● **READING PASSAGE**:

[Ebrahim]

Dear Freinds
I want track particles in a turbulent flow. for modeling the fluctuating velocities, I use a stochastic model which is not in FLUENT, so I should find fluctuating field, and supply these to the Lagrangian particle tracking unit and telling it to add those fluctuations to the mean velocities when doing trajectory computations!
Does anybody know how I can add the fluctuating velocity to the mean velocity?

Helps would be appreciated!

[g0800276]

Hi Ebrahim, I am facing the same problem. Did you solve this problem? After a little search, I could not find a way in the UDF manual to change the fluctuating velocity. One possible way is to rewrite the formula through the macro for drag coefficient, body force or source. Please enlighten me if you have found a better solution already!!!

[Ebrahim]

Quote:

Originally Posted by g0800276

Hi Ebrahim, I am facing the same problem. Did you solve this problem? After a little search, I could not find a way in the UDF manual to change the fluctuating velocity. One possible way is to rewrite the formula through the macro for drag coefficient, body force or source. Please enlighten me if you have found a better solution already!!!

Hi g0800276,

I explain this in another post to BehtashCFD. This is my reply. This way worked for me:

"
There is no special UDF for defining fluctuating velocities. However, you can use other UDFs such as defining Drag Coefficient (DEFINE_DPM_DRAG) or time step (DEFINE_DPM_TIMESTEP). I recommend you to use DEFINE_DPM_DRAG UDF.
When you use such UDF, you can define the drag coefficient in the same way that is defined in FLUENT.

Here is an example. in this UDF, the drag coefficient is obtained from the spherical law (which is one of the forms that is used in FLUENT).

● **DATA SEGMENT**:

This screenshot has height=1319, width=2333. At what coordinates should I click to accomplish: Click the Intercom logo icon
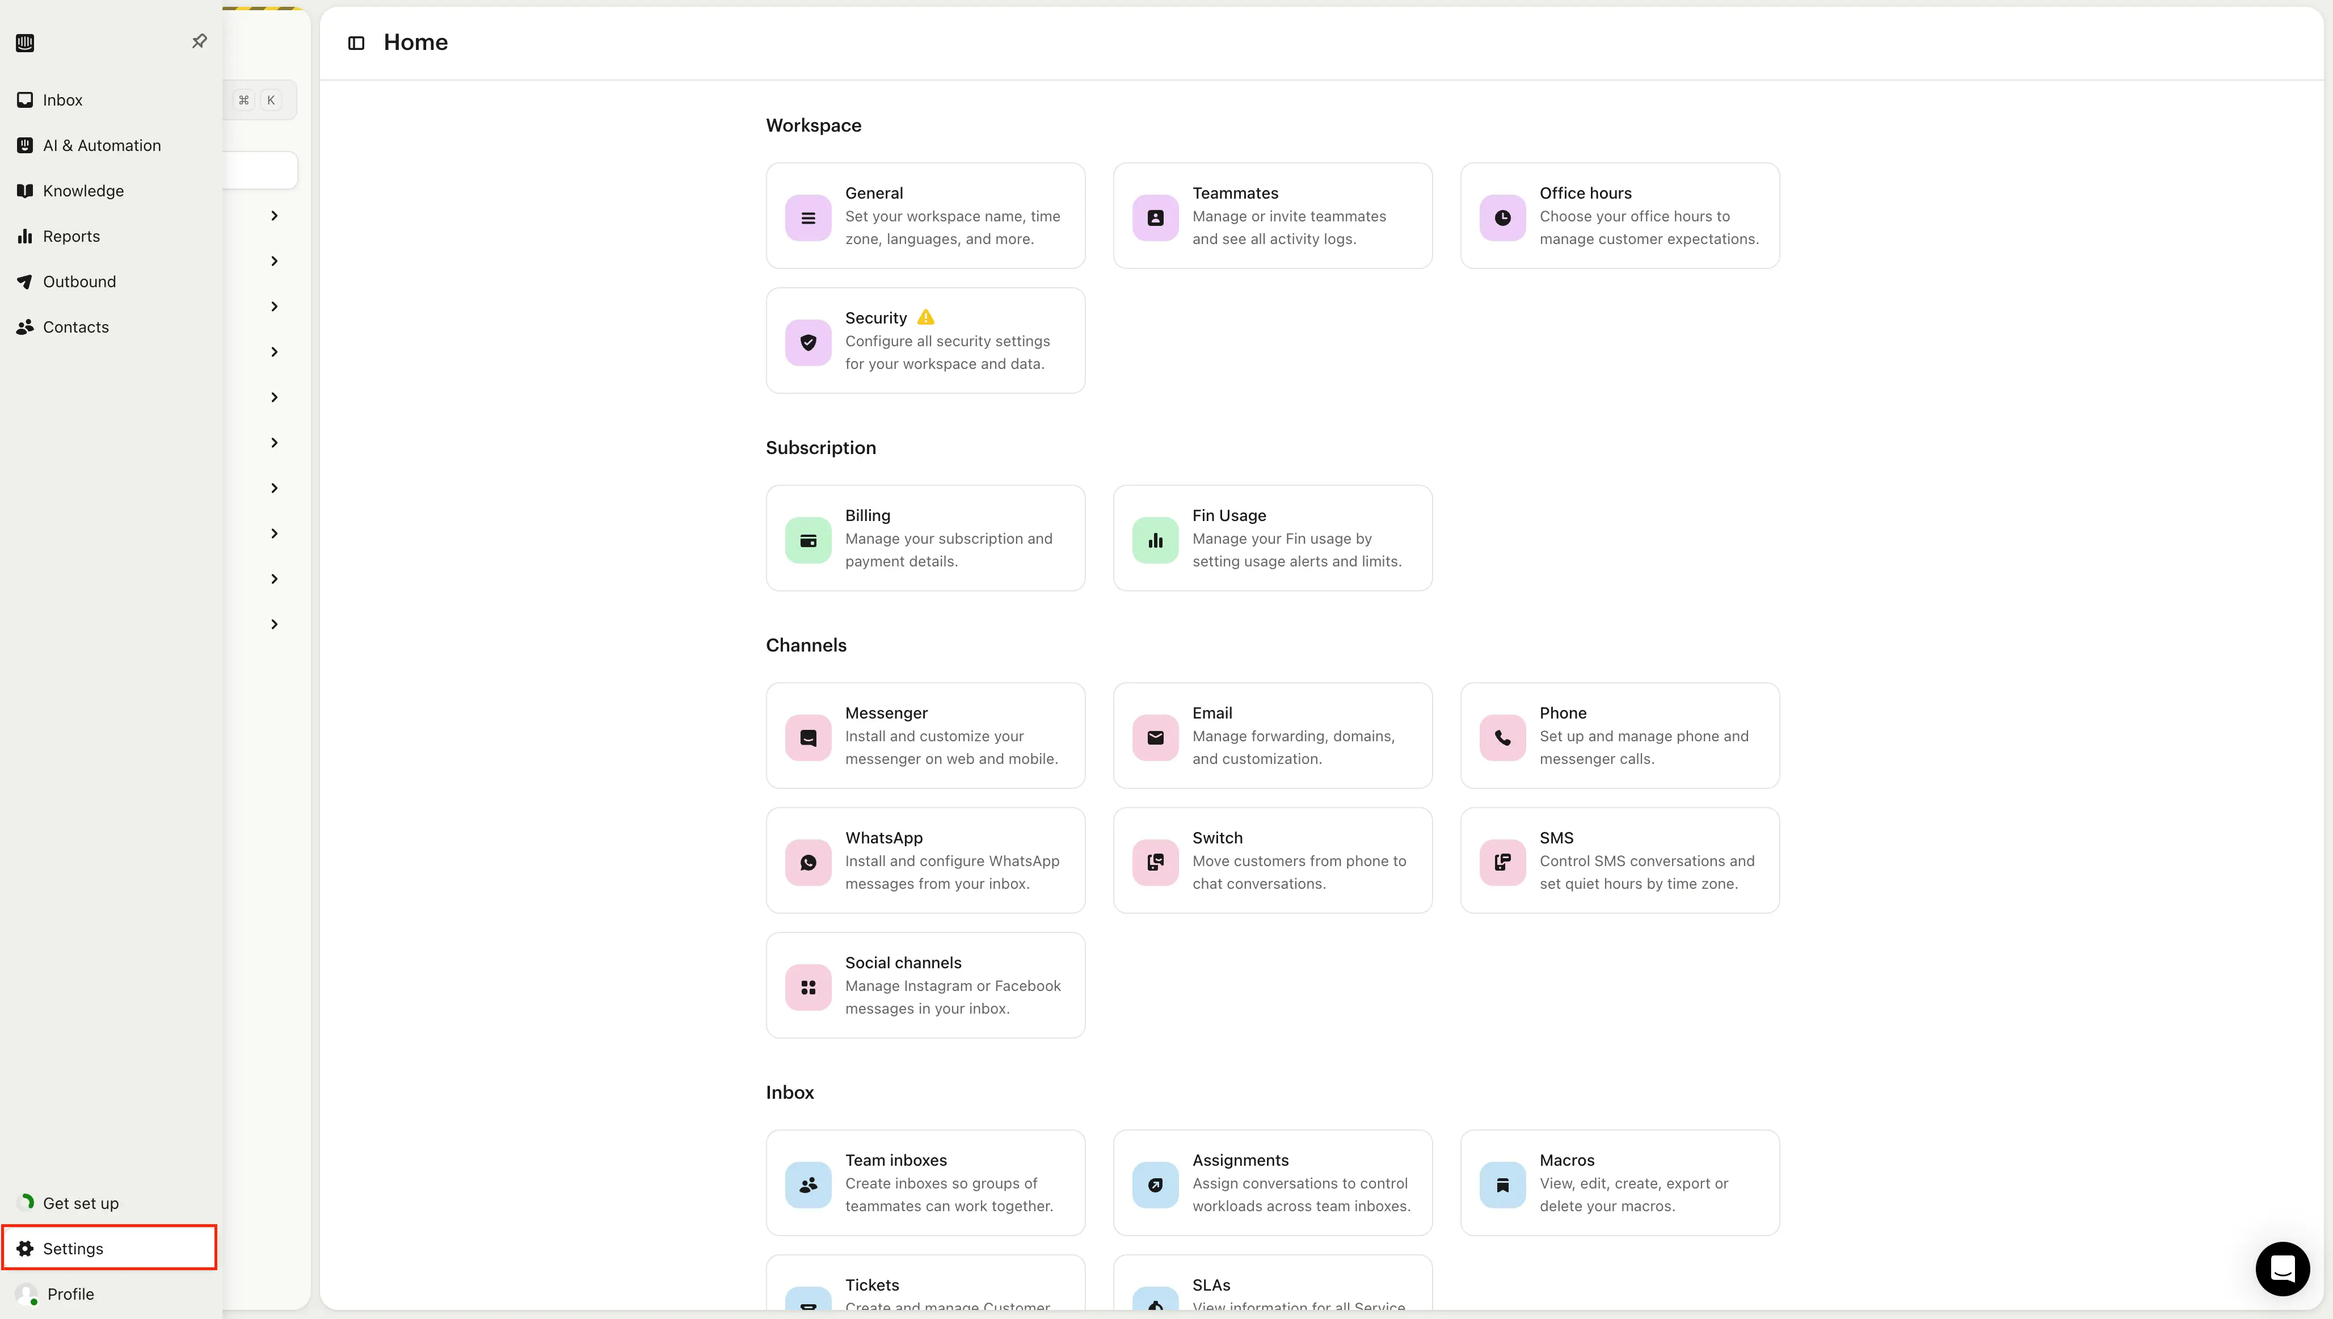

● **INSTRUCTION**:
In the forum thread on particle tracking in turbulent flow, which UDF does Ebrahim recommend using?

● **EXPECTED ANSWER**:
DEFINE_DPM_DRAG, the UDF for defining the drag coefficient.